Федор остановил выходящего из отделения полицейского и жестом попросил закурить.
– Как тут на словах передать? Можно представить некое устройство, похожее, скажем, на граммофон.
– Так, – Федор выдохнул дым.
– Ну вот. Получается что-то типа проигрывателя виниловых пластинок.
– Так. Дальше.
– Дальше тело вращалось, как пластинка, а сверху на него воздействовали резцом.
– Подожди, Насть. Хочешь сказать, на теле что-то записано?
– А? Нет. Вряд ли. Не думаю. Это я для примера, для наглядности, так сказать.
– Там послание?
Федор встал и выронил сигарету.
– Нет-нет. Говорю же, это вряд ли, – Анастасия
– Так, Насть, нам нужно расшифровать послание.
– Постой. Так не бывает. Возможно, конечно, убийца это и планировал. Но фактически, на физическом уровне, реализовать подобную задумку крайне сложно. Невозможно. Твое смелое предположение годится только разве как гипотеза мотива преступления.
– Рано делать выводы. Сейчас буду.
– Зачем?
– Я должен сам это увидеть.
– Могу сбросить фото.
– Нет.
Он прервал вызов и поспешил на парковку.
«Если там записано послание, оно наверняка поможет мне в расследовании. А вдруг там подсказка? А вдруг там признание?» – рассуждал Федор, на ходу вытаскивая ключ.

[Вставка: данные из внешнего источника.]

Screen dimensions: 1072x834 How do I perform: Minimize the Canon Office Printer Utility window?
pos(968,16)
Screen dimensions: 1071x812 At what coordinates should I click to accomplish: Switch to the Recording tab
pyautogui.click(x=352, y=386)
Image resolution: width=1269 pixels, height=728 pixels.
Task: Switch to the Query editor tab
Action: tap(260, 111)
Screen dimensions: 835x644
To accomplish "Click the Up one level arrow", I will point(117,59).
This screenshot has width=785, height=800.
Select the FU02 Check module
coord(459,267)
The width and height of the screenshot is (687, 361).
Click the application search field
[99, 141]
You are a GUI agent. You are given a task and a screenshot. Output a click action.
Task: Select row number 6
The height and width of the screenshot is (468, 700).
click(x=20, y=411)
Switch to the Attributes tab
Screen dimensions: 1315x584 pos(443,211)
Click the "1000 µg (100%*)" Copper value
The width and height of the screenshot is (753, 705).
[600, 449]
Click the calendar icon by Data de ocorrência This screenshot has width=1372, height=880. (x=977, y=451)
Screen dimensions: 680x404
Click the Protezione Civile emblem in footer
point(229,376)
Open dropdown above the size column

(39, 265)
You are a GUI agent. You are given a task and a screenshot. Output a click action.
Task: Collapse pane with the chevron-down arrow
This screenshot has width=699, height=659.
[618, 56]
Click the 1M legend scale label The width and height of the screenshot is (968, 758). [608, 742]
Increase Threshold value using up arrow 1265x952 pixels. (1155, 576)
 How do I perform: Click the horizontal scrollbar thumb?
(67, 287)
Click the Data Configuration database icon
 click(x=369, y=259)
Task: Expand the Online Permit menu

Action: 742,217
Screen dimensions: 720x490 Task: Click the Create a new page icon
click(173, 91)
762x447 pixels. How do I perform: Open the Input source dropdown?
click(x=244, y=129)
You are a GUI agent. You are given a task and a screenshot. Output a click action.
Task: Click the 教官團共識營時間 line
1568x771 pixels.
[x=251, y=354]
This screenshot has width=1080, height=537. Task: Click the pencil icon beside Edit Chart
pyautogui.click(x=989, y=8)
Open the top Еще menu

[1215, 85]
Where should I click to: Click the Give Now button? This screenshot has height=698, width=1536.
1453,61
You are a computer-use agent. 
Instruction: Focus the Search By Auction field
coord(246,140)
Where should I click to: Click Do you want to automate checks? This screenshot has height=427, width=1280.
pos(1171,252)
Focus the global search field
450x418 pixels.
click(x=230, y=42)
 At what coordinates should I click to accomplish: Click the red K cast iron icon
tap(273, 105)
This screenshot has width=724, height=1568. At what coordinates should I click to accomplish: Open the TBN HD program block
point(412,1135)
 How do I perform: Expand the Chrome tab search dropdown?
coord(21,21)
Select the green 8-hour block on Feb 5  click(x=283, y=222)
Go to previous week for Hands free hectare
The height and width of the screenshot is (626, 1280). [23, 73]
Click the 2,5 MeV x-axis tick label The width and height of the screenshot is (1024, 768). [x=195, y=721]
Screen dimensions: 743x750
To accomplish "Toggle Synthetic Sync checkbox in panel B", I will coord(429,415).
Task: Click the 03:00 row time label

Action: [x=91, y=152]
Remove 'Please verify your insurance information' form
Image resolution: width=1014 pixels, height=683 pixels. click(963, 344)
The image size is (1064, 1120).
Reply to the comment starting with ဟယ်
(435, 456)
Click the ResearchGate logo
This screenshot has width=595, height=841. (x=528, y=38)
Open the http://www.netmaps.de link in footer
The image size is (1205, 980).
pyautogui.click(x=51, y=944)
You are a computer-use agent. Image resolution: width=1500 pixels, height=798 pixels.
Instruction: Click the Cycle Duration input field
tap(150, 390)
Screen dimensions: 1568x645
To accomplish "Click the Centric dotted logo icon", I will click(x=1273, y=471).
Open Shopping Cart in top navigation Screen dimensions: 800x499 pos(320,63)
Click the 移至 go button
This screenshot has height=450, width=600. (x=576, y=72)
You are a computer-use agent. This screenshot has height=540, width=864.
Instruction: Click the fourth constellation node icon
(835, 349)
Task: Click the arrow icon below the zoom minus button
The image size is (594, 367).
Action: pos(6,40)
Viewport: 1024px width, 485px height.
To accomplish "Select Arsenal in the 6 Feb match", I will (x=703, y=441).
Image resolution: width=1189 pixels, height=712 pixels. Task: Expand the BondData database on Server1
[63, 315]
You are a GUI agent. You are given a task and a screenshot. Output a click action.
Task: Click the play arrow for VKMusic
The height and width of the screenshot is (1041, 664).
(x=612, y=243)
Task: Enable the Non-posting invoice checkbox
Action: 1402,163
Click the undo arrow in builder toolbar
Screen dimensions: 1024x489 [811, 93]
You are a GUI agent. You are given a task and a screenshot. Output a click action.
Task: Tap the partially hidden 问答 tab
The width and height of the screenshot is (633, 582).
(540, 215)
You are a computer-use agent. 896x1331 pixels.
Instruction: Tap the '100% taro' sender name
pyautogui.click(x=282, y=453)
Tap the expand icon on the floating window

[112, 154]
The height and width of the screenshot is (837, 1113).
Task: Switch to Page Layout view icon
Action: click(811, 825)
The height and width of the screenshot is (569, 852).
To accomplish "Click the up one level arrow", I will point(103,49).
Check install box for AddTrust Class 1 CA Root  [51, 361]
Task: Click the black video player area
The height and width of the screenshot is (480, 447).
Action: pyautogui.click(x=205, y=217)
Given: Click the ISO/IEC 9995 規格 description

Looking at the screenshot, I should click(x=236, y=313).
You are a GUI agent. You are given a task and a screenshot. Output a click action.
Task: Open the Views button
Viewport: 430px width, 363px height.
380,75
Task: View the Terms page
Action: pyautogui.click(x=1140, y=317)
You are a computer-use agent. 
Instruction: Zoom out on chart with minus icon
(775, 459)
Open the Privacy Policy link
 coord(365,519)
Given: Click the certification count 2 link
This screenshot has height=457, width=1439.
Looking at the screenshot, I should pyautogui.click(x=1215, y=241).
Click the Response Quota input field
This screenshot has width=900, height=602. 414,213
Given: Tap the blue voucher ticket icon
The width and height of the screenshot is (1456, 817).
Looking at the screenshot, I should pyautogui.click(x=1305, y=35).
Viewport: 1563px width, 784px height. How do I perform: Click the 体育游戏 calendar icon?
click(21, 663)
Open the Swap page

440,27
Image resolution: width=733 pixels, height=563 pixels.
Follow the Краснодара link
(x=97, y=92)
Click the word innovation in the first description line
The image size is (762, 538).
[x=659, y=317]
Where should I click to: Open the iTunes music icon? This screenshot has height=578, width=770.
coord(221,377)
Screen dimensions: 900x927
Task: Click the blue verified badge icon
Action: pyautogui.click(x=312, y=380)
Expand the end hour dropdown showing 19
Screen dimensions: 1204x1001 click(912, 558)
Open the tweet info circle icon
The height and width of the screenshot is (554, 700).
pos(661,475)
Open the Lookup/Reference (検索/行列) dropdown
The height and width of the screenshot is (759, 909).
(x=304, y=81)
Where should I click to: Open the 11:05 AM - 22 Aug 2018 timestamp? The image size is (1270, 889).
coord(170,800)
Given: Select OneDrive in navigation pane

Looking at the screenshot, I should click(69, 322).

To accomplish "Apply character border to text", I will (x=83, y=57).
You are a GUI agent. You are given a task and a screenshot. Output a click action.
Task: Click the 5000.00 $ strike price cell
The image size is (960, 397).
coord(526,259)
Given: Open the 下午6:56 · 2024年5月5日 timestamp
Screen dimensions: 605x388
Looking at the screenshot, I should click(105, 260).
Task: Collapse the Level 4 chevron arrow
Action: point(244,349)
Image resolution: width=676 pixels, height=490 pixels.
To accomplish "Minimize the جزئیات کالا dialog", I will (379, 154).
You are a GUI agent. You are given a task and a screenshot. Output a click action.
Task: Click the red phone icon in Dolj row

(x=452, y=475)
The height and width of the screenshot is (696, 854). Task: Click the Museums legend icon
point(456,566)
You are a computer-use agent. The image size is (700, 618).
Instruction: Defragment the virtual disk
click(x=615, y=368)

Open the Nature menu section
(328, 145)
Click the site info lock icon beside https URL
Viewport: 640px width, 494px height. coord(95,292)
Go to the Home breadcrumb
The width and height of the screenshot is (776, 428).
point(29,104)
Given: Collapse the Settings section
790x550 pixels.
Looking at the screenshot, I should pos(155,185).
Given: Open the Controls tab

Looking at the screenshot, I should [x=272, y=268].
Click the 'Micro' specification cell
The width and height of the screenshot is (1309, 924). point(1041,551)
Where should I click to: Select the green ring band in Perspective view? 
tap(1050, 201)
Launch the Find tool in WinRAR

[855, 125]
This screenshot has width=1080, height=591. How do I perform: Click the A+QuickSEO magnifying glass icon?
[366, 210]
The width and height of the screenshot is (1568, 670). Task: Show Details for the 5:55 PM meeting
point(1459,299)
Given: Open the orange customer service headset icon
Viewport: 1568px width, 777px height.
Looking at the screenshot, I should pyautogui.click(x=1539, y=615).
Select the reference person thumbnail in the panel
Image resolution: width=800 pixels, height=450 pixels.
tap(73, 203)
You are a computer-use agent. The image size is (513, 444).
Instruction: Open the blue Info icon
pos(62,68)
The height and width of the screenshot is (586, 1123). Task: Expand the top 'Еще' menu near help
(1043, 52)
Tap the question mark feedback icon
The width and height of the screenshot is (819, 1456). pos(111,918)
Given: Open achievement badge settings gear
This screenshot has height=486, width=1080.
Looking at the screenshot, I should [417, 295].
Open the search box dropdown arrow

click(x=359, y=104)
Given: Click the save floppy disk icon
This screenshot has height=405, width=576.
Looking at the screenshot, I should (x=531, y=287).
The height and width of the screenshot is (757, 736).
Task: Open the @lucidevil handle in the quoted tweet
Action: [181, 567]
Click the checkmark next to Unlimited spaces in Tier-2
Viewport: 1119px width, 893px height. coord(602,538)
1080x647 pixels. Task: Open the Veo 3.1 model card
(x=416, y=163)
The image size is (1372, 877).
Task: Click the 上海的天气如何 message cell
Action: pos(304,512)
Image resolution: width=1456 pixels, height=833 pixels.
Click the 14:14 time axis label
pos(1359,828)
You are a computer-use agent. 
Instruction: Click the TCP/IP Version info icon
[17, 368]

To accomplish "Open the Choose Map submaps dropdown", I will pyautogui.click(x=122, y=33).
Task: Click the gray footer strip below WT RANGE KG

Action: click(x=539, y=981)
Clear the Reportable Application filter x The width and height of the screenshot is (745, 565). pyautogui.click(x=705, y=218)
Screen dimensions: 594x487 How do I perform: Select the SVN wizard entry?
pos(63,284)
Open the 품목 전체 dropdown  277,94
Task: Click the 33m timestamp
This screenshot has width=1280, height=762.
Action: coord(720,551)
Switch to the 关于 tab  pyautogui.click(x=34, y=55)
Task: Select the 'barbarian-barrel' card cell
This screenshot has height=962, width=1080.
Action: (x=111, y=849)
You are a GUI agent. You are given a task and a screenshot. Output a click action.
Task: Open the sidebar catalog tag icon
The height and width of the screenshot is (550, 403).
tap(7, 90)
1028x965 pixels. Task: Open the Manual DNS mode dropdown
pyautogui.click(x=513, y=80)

«А если своим посланием убийца дразнит полицию? Дразнит меня. Решил поиграть, урод».
– Сейчас все узнаем, – произнес он и стер рукавом с бензобака белый след, оставленный какой-то птицей.
Федор надел шлем, застегнул куртку и завел свой мотоцикл. Завел «мапэд», как он стал называй свой байк вслед за Рамуте.
«Пора бы масло поменять», – подумал он, недовольно скривился и прибавил газу.
От отделения до городского морга рукой подать, можно было и пешком прогуляться, но уже осень, мотосезон скоро закончится, и придется оставить свой «мапэд» в гараже. Так что хоть километр, хоть сто метров, но Федор предпочитал проделать их верхом на своем любимом мотоцикле.
«Сейчас расшифруем послание и посмотрим, как он тогда запоет».
Мотоцикл выехал с парковки отделения на дорогу, свернул на первом перекрестке, проехал пару метров, во двор, объехал жилой дом, свернул перед детским садиком и запарковался возле здания больницы по другую сторону от забора парковки своего отделения полиции.
Федор нехотя заглушил двигатель, снял шлем и пошел ко входу в больницу.
– В морг, – сообщил он на пост, показал удостоверение и свернул возле лифтов.
Прошел знакомым маршрутом, спустился по лестнице и до конца по коридору до огромных металлических дверей, за которыми ждала Анастасия. Анастасия и два загадочно изрезанных тела.
– Привет.
– Быстро ты. Проходи. Кофе будешь? Нет, стоп, не закуривай. Днем здесь нельзя.
Федор убрал сигарету и подошел к телу одной из жертв.
На отмытом от крови теле на бледно-синей коже проявился четкий сферический узор. Рисунок точь-в-точь, как на поверхности виниловой пластинки. Геометрически верные, ровные неглубокие порезы.
– И что на них записано? – спросил Федор и сам ужаснулся холоду своего голоса.
Перед ним лежали двое убитых, два изуродованных человека. Две замученные женщины. А он смотрел на них, как заядлый меломан на очередной сборник незнакомой музыки, скептически присматриваясь к деталям. Ни жалости, ни сострадания, ни даже отвращения от увиденного он не испытал. Лишь любопытство, нетерпение и азарт дрессированной ищейки, напавшей на след.